The Grameen Bank uses this technique a bit, as does Kiva, but the most explicit example is MicroCredit Enterprises, a nonprofit lender that has rounded up a group of 51 well-to-do folk who each sign a $1 million guarantee. Gary Ford, President of MicroCredit Enterprises, says that "in five-and-a-half years of existence... we've had one partial loss. The total cost to our guarantors was $7,600 per guarantor... And that's tax deductible." For some context, $1 million earns more than that in a single year sitting in a low interest savings account.

And in exchange, Ford says, "our guarantors have been able to help enough desperately poor people, mostly women, to fill a sports arena." As this scales, the risk dissipates even more. (MCE is looking for new millionaires if you know any.)

This is a smart plan because it opens the doors of impact investing to new socially motivated investors who might be too cautious to dive right in as well as a Mr. Moneybags who doesn't want to donate, nor even part with his hard earned fortune ever. He can use his money to guarantee microloans while it also earns interest, keeps his business running, or whatever. "You sign a piece of paper. You don't have to part with your assets," says Ford. But just like that, hundreds of thousands of dollars gets freed up for good.
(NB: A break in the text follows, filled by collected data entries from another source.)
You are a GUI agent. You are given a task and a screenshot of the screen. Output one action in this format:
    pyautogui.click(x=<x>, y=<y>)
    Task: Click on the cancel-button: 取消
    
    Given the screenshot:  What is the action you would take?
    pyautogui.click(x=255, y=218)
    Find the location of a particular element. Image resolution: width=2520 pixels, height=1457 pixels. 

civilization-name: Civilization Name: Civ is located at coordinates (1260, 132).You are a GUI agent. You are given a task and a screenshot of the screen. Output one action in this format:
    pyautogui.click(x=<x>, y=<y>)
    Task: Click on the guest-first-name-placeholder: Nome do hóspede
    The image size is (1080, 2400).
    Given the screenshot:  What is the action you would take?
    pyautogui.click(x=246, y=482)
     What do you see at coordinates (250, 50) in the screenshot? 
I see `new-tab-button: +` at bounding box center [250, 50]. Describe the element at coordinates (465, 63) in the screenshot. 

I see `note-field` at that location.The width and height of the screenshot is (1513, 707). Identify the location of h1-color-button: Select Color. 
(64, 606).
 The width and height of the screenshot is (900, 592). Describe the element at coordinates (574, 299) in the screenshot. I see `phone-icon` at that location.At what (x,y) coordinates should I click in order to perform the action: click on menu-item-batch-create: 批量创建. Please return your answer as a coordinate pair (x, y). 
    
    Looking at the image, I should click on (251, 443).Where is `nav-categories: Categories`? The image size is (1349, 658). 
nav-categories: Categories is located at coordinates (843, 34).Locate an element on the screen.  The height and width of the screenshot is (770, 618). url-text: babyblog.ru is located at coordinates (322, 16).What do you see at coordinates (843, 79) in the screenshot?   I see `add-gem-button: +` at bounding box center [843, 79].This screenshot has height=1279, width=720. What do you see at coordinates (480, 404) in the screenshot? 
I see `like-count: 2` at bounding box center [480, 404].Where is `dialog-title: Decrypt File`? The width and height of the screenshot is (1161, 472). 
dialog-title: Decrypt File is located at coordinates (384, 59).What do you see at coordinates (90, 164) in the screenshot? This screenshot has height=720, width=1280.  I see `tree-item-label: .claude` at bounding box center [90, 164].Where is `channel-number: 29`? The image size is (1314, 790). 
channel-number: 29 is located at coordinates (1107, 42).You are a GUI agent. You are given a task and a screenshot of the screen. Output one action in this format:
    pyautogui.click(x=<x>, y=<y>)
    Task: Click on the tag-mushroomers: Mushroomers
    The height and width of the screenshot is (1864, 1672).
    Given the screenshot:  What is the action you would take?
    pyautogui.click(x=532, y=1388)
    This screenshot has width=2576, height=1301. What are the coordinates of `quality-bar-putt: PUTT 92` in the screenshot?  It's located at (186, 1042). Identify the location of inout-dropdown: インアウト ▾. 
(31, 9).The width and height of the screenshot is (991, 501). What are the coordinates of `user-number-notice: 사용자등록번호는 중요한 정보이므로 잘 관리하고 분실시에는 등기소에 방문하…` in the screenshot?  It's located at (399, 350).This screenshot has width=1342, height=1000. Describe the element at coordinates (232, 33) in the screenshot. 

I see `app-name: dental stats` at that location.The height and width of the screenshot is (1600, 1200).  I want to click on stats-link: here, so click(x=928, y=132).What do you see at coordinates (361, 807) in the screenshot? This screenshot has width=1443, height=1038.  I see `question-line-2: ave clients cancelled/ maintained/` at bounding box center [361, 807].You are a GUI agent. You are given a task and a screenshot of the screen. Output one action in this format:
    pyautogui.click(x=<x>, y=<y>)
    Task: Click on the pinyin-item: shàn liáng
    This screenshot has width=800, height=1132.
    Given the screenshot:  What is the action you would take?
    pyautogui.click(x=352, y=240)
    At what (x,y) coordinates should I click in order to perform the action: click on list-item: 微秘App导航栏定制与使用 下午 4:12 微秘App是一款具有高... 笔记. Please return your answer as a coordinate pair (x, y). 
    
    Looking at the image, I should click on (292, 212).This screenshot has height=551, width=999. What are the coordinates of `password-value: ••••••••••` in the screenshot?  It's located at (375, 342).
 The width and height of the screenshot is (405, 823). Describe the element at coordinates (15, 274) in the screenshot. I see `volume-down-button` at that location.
"We take that piece of paper and go to a lender, which could be a bank or a foundation, and out of conservatism we only borrow half that amount, $500,000," Ford explains. Each guarantee is for a term of 18 months, but most people re-up after that. The connection to the recipient of a loan is by no means as direct as a donation to the Grameen Bank or even Kiva, which sends your money to a local microfinance institution, but if guarantees pull new money into the microfinance sector, it's a winning idea.

MCE has a significant due diligence operation to make sure the money goes to lenders seeking to alleviate poverty and doing it well.

Since the guarantors are getting their normal return on their money—because they still have it—they aren't looking for big profits from microlending. “This type of capital is more patient than the for-profit capital,” says Ayesha Wagle, the Senior Vice President in charge of lending at MicroCredit Enterprises. "So we are able to go into areas that other MFIs aren't." That could mean types of customers, or types of countries.

"Money doesn’t flow to where it should because of country risk," Wagle says. People don’t invest in Sierra Leone, for example, because of the risk of political upheaval." MCE is by no means the only group sending capital there for microlending, but the point is, the market isn't getting enough capital to Sierra Leone or unstable countries like it, in part, because more cautious capital stays away from high-risk, high-need markets that need money the most.

These kinds of concerns will only grow as the tumult in India and Bangladesh play out. Those were the model markets, the case studies of success in many ways. Now they are cautionary tales of accelerated expansion, on both financial and political fronts.

So new ways to overcome the risk in reaching the poorest potential borrowers will be especially welcome in the coming months and years. Expanding guarantor programs may be one way, Kiva style micro-donations from average people will be another. Other plans that leverage institutional investors may also come to the forefront. We'll be watching this impact investing sector grow and how it affects microfinance closely.

Image: courtesy of MicroCredit Enterprises. A borrower in Cambodia was able to expand her banana selling business because of a microloan.